The extent of urbanization in England in this period was far from static. Anglo-Saxon urban development had been confined to southern England and the midlands, and there were still in 1086 few towns with more than a few thousand inhabitants. London was already England’s largest city, but probably had no more than 10,000 to 20,000 inhabitants. During the following two centuries towns already established in 1100 grew, to differing extents, while many new markets and boroughs were founded even in parts of Britain that had known no town life earlier on.7 Beresford has identified 170 new towns founded between 1066 and 1350, of which 145 were founded before 1250.8 Most, like Linton (Cambs.), remained on the fringe of urban status,9 but others - Newcastle upon Tyne, Hull, Boston and King’s Lynn are important examples - became trading centres of international significance. England south and east of a line from Exeter to York remained the most urbanized part of the country by any criteria, but well beyond that line local economies were transformed by the construction of new marketing centres. In parts of northern and western England the development of urban life was closely associated with the coming of Anglo-French lords who built boroughs to augment the value of their estates, sometimes in conjunction with the construction of a castle for defence; Richmond (Yorkshire), Barnard Castle (Durham) and Alnwick (Northumberland) are good representative examples with surviving castles. It seems possible that the proportion of the population that was urban by the most generous definitions (including many places of ambiguous urban status) increased from at most 10 per cent in 1086 to reach 15 to 20 percent around 1300.10
During the fourteenth and fifteenth centuries, by contrast, many towns shrank in size, particularly the largest ones, and some of the smallest towns lost their minimal urban characteristics. Since England’s population as a whole declined in this same period through famine (in 1315-18) and disease (in 1348-9, 1361 and in subsequent epidemics of plague, typhus and other diseases), a decline in aggregate urban population was compatible with a slight increase in its share of the total.11 The relative success of the urban sector of the economy was due partly to the ability of some towns to benefit from national and international commercial opportunities in manufacturing industry, though different places benefited at different periods. Mortality remained everywhere unattractively high, but in other respects the archaeological and the documentary record agree that most towns became pleasanter places in this period.
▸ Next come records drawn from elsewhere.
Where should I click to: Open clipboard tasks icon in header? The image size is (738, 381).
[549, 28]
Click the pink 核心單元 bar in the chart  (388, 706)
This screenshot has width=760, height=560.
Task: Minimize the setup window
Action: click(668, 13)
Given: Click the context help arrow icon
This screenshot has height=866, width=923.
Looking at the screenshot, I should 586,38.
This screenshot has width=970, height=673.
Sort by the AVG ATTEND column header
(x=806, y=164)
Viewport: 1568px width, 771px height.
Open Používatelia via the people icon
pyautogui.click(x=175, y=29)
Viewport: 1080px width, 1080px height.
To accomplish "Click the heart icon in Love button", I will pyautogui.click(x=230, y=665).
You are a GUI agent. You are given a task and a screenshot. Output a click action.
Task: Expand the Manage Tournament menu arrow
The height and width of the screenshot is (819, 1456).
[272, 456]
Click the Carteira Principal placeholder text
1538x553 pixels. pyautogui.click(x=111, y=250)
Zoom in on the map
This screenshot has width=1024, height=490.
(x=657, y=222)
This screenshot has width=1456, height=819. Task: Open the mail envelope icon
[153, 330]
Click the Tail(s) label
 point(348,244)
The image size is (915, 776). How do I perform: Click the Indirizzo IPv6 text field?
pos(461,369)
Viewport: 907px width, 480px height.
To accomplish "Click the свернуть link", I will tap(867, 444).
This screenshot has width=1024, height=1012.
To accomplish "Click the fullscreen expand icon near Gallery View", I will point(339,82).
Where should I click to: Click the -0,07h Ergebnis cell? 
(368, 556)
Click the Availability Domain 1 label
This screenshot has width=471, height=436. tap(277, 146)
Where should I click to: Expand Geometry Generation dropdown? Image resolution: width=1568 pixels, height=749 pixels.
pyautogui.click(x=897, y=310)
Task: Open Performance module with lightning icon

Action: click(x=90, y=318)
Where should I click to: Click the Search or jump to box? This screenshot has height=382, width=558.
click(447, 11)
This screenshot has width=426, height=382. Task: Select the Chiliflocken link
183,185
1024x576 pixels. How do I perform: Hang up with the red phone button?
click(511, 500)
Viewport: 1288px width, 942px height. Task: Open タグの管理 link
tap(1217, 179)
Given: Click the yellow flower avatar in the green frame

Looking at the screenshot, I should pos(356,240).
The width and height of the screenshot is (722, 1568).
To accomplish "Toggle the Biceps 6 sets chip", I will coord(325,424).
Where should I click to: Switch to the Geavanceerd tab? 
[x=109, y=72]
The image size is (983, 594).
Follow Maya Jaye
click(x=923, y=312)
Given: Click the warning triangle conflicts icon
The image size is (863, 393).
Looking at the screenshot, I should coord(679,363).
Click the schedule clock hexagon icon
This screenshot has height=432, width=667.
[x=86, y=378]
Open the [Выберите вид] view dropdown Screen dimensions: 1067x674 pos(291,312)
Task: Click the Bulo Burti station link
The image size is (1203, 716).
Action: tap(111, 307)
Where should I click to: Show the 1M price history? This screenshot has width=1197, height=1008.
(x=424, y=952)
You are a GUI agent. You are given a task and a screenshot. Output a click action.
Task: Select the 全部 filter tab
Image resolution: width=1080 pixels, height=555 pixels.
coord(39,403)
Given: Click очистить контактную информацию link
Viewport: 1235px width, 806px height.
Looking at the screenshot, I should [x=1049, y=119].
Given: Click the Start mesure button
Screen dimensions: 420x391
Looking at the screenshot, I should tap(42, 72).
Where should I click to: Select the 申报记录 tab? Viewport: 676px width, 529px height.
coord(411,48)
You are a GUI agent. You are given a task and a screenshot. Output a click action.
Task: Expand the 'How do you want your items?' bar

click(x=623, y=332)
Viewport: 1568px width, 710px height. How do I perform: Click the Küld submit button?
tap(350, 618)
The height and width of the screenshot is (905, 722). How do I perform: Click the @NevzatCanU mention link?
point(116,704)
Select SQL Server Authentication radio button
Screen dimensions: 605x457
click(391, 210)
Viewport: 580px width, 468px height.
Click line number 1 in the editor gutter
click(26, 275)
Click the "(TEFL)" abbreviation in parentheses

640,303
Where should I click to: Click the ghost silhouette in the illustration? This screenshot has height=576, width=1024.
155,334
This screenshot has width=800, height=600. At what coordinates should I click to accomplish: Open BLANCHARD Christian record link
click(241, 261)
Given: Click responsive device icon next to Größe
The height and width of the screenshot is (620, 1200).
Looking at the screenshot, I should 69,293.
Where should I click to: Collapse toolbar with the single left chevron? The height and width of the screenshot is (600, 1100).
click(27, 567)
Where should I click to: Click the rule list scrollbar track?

Even where population had fallen, urban families were able to benefit from reduced pressure on space, generally fuller employment, higher incomes and better living standards than their predecessors.12
Medieval urban development permanently transformed the importance of towns, trade and industry in English society, both in terms of their weight and their spatial distribution. Manufacturing and trade came to account for a larger share of employment and income, and the administrative and cultural aspects of town life were also transformed, at least in the larger towns, through the development of distinctive institutions of local government. The structures of everyday life in late medieval towns were more definitively urban than those of 1050. The differences between towns with respect to economic specialization, administrative operations and cultural preferences had widened in the process, and small towns had come to differ more from large ones. That increasing variety of urban experience is one of the most rewarding features of urban history, even though it restricts the historian’s freedom to make sweeping generalizations.